The problem of course is there is no standard. What if you honor unsubscribes within ten days, just like the CAN-SPAM act says. If you send monthly, you should not have a problem. If you send daily however, you could have a huge problem with someone who unsubscribes. You know that CAN-SPAM gives you ten days, but the recipient may not. When they see the next email message from you, they will simply reach for the report as spam button. If you get a few of those you are in trouble.

The law governing legitimate email marketers is email best practices; an ever-changing and ambiguous set of guidelines that are not set in stone. The lowest common denominator is the CAN-SPAM act of 2003, which allows you to send out spam to any email address you happen to have, one time.
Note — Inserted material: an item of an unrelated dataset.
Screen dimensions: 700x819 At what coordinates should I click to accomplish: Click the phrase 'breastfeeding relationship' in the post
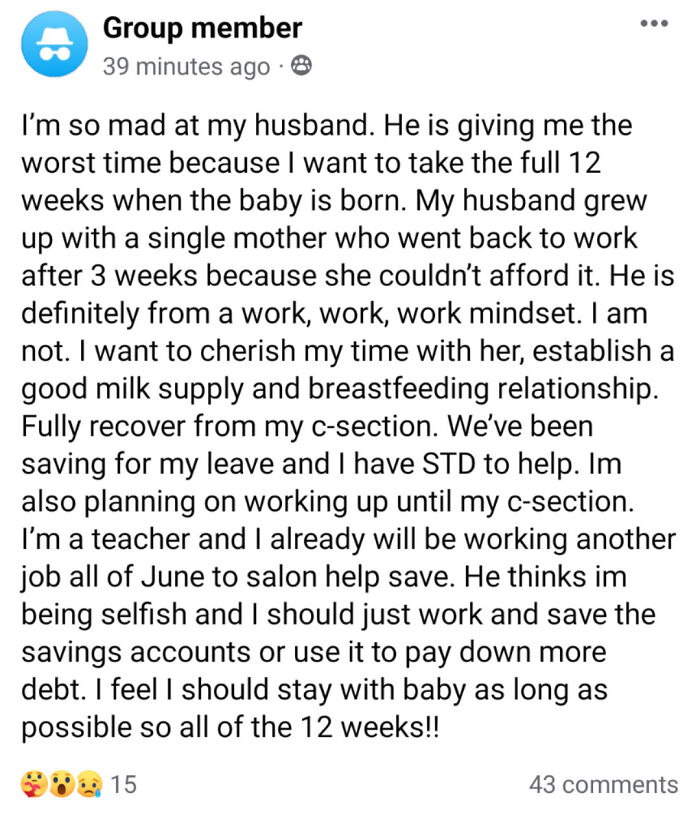pos(482,389)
Some of the provisions of the law require that you:
  • Include an unsubscribe method in the email message
  • Honor unsubscribes within ten days
  • Include your physical address in each email message

That is all there is to the CAN-SPAM act, but following the act will not keep you from being labled as a spammer. Some of the best practice guidlines admonish you to do the following as well:

  • Confirm subscriptions
  • Honor unsubscribe requests immediately
  • Personalize your email message
  • Include the email address the recipeint used to sign up in the message
  • Clearly identify yourself in th email
  • Do not use a no-reply in the from address

That is a small list of things that will help prevent you from being labled a spammer, but there are plenty of additional tactics you can apply to your email message to improve the responses you get to your email. Ultimately, it is the recipient who decides your fate. If you can please most of the people most of the time you should be able to effectively reach your audience.
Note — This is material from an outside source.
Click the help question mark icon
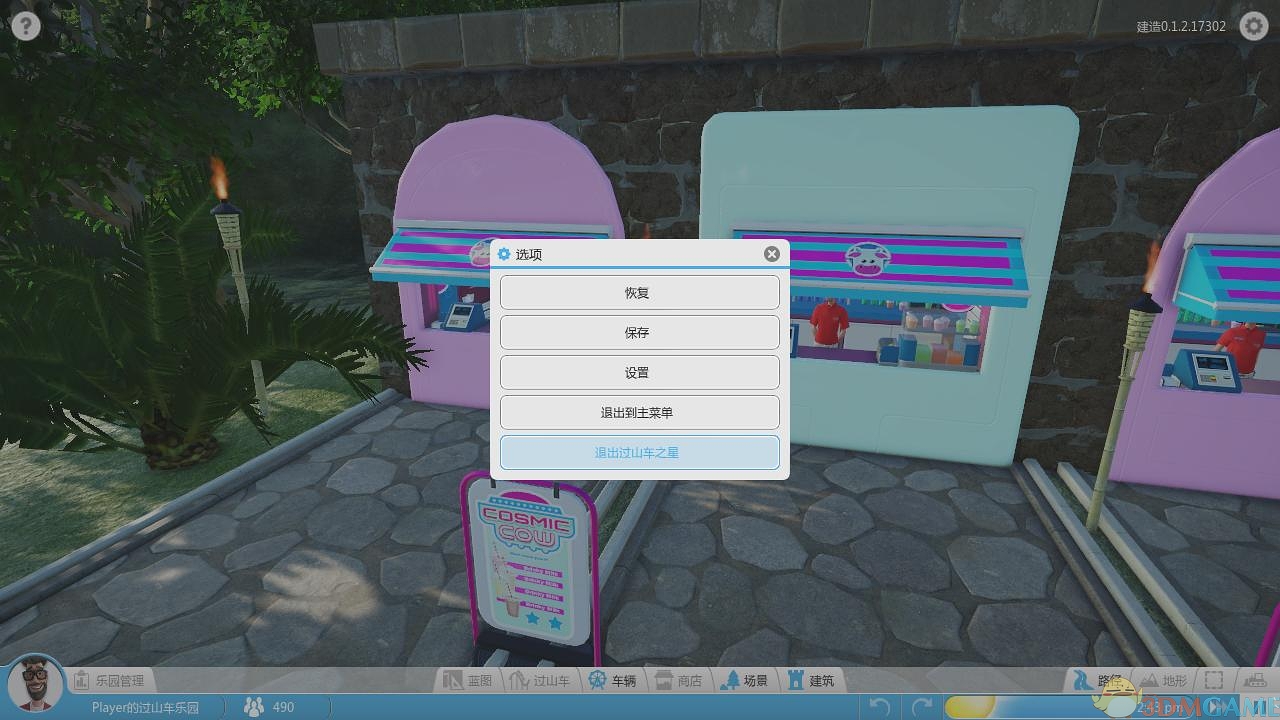The height and width of the screenshot is (720, 1280). click(26, 25)
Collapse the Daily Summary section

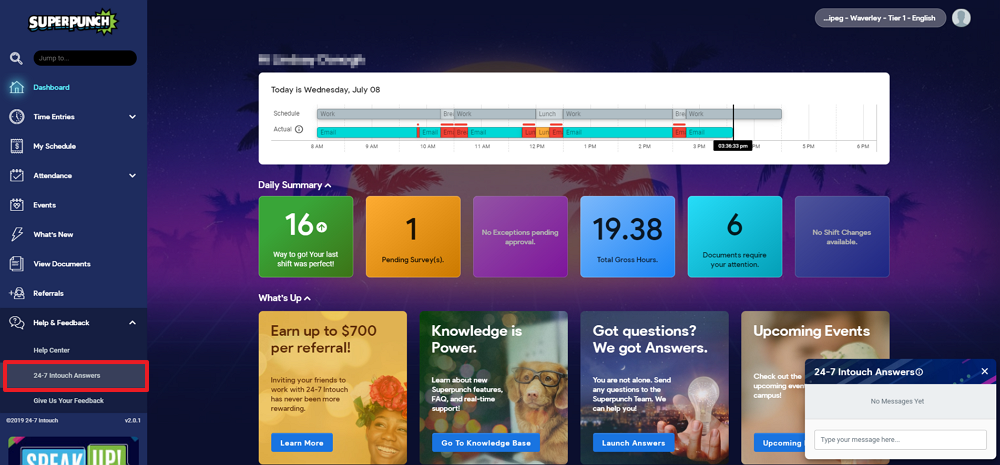pos(328,185)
Copyright 2008, Pathfinder Email Consulting

P.S. Please share your best practices here, the things that you do to improve your chances of making it to the inbox.
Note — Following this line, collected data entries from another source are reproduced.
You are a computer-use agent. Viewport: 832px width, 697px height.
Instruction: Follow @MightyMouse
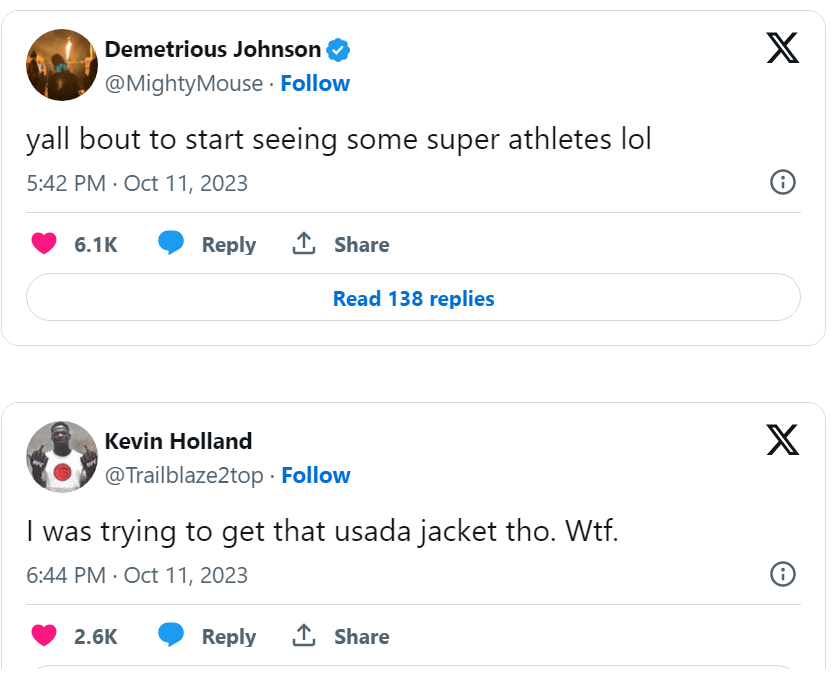315,84
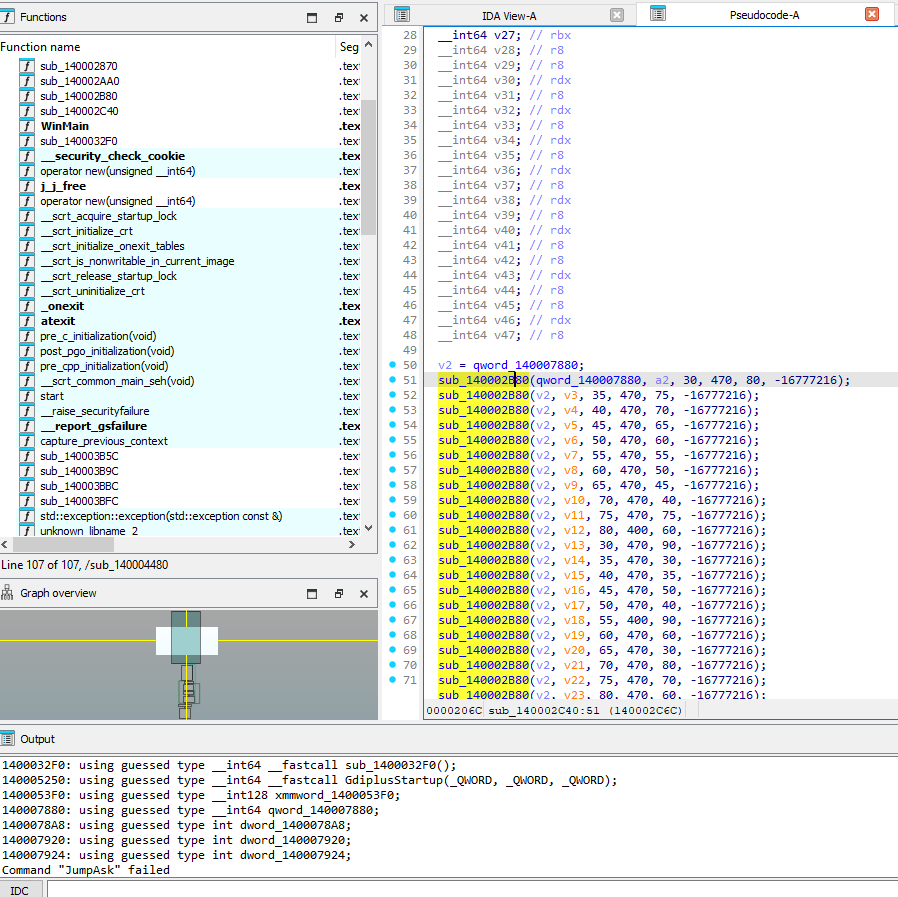The image size is (898, 897).
Task: Toggle breakpoint dot on line 51
Action: tap(393, 380)
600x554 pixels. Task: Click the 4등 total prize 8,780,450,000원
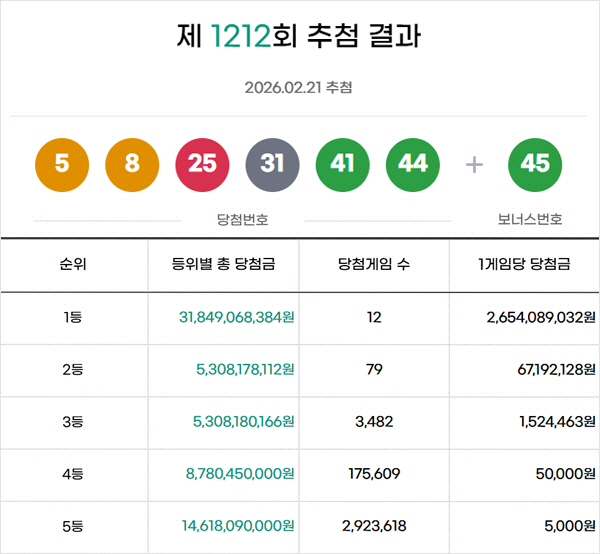[240, 475]
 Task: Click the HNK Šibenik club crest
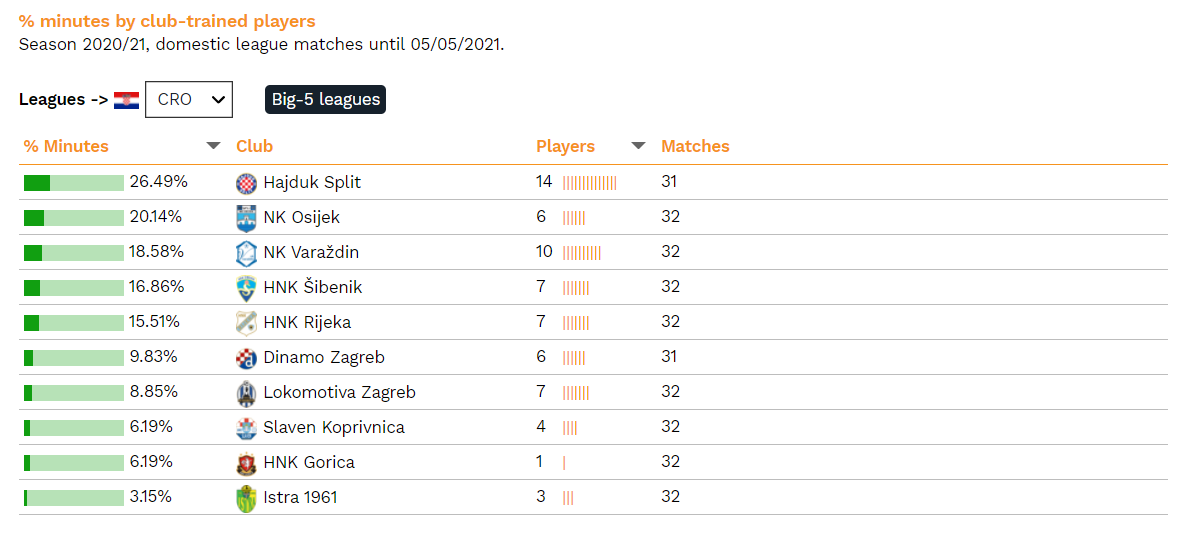tap(246, 287)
Wednesday, August 20, 2008

The Three Biggest Problems with Email Marketing Today

Spammers
Unsolicited Bulk Emailers are the most obvious contributors to email delivery problems. Their actions negatively impact the Internet on several levels. Each email that is sent, whether delivered or not, takes up processing time on one or more servers. This time is paid for in real dollars by domain hosts and email servers along the entire path of the email delivery cycle. Time spent dealing with spam email result in hours of lost productivity.

There are two types of spammers; those that deliberately want to damage a particular mail server by flooding it with traffic, and those that hope to cash in on someone buying whatever it is they are selling.

The first type of spammer is identified by the goofy messages they send. The subject lines do not make sense and they are obviously spam messages that most people would not read. People who leave their message preview pane on in their browser may see something offensive, or inadvertantly verify their email address through a tracking image, but they will not likely purchase anything from an email like that.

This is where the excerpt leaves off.